> _TASK DETAILS_
Report each line from the listing that the string "computer" appears in.

> _RECORDS FOR THE EXERCISE_

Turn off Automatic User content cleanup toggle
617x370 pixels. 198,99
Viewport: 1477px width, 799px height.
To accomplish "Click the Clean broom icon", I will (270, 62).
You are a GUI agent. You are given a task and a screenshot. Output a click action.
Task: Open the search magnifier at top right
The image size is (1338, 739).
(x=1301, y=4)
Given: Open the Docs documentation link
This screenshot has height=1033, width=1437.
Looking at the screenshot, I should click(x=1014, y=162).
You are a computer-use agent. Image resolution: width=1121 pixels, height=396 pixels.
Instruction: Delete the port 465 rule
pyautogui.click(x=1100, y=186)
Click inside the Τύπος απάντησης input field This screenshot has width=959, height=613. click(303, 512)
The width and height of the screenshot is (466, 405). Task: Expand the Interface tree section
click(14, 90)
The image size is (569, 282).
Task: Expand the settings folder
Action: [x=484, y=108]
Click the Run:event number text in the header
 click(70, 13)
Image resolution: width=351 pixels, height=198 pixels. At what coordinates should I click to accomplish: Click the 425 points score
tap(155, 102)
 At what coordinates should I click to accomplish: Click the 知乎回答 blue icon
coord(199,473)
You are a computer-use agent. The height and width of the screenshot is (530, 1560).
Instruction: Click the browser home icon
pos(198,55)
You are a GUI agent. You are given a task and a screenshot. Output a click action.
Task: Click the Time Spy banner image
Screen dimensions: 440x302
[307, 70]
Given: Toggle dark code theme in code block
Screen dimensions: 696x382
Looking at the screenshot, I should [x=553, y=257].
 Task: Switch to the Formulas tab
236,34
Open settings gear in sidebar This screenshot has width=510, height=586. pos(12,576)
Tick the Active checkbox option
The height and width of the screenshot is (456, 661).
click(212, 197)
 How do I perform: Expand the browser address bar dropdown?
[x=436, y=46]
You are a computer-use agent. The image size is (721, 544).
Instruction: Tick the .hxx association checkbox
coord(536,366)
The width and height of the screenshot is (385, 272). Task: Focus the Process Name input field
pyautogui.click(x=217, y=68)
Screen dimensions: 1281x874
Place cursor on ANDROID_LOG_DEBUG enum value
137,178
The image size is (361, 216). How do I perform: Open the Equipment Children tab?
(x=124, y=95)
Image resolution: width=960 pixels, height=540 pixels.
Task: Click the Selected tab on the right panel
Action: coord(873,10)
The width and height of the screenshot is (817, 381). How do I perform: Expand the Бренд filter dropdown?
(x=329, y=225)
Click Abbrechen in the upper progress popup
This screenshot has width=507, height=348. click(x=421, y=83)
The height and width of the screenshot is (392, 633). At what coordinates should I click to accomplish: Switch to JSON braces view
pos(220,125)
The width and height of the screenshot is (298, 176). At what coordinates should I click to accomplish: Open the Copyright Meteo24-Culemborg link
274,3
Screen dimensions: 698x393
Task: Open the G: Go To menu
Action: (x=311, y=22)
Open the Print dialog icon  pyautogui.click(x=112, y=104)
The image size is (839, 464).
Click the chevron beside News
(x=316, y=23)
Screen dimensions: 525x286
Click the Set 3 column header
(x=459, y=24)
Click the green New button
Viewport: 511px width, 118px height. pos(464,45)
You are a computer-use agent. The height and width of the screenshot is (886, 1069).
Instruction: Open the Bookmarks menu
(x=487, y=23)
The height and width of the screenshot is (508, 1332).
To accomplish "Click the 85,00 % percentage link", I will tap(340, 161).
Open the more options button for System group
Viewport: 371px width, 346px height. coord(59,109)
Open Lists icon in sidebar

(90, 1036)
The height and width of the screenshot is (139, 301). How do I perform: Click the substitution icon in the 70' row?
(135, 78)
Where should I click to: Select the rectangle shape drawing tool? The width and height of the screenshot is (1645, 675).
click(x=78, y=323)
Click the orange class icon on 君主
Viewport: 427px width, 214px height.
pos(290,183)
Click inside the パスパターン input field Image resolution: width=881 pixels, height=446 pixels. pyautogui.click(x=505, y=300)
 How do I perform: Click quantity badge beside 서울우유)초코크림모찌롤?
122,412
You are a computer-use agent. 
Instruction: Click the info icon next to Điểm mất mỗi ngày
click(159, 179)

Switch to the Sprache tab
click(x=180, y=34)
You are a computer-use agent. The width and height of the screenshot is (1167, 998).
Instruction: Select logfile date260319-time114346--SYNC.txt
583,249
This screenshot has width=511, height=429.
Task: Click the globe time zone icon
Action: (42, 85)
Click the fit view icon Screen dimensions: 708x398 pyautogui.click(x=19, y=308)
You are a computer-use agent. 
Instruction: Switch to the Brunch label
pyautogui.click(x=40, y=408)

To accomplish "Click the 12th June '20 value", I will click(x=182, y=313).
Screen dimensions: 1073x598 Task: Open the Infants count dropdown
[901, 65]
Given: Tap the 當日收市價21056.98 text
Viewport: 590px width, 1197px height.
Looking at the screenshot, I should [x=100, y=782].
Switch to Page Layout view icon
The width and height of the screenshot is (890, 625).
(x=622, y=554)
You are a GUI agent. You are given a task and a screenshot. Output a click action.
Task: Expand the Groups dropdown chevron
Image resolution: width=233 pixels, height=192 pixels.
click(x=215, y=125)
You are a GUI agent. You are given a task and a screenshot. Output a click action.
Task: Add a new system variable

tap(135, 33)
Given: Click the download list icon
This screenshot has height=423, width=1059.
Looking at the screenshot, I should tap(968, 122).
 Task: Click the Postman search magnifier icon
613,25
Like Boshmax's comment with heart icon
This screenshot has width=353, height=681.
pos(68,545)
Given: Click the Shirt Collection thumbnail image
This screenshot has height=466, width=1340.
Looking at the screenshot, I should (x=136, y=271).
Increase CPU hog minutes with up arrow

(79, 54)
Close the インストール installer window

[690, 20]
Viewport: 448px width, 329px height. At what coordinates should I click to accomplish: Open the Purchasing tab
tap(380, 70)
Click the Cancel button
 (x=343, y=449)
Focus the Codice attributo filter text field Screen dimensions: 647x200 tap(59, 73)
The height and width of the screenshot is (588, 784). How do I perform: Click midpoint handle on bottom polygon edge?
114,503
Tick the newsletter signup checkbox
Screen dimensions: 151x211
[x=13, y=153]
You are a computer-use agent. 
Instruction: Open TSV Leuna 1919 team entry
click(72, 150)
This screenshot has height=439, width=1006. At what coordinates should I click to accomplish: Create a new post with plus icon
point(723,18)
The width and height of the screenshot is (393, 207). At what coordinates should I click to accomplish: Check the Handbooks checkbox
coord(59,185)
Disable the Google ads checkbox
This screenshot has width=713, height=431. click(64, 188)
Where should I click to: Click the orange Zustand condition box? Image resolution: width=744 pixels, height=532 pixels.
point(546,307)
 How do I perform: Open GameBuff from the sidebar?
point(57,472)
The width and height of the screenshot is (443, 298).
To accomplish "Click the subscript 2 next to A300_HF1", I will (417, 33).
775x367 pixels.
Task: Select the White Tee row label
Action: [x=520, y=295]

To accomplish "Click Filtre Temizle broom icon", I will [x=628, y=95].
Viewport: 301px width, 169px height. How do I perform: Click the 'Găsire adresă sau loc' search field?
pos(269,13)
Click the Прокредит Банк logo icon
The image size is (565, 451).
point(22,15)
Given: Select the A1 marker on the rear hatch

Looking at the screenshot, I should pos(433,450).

> _ANSWER AREA_
You are a computer-use agent. Image resolution: width=1121 pixels, height=396 pixels.
You are a computer-use agent. The height and width of the screenshot is (530, 1560).
You are a computer-use agent. The image size is (721, 544).
You are a computer-use agent. The height and width of the screenshot is (886, 1069).
You are a computer-use agent. 
You are a computer-use agent. The width and height of the screenshot is (1167, 998).
You are a computer-use agent. 
You are a computer-use agent. 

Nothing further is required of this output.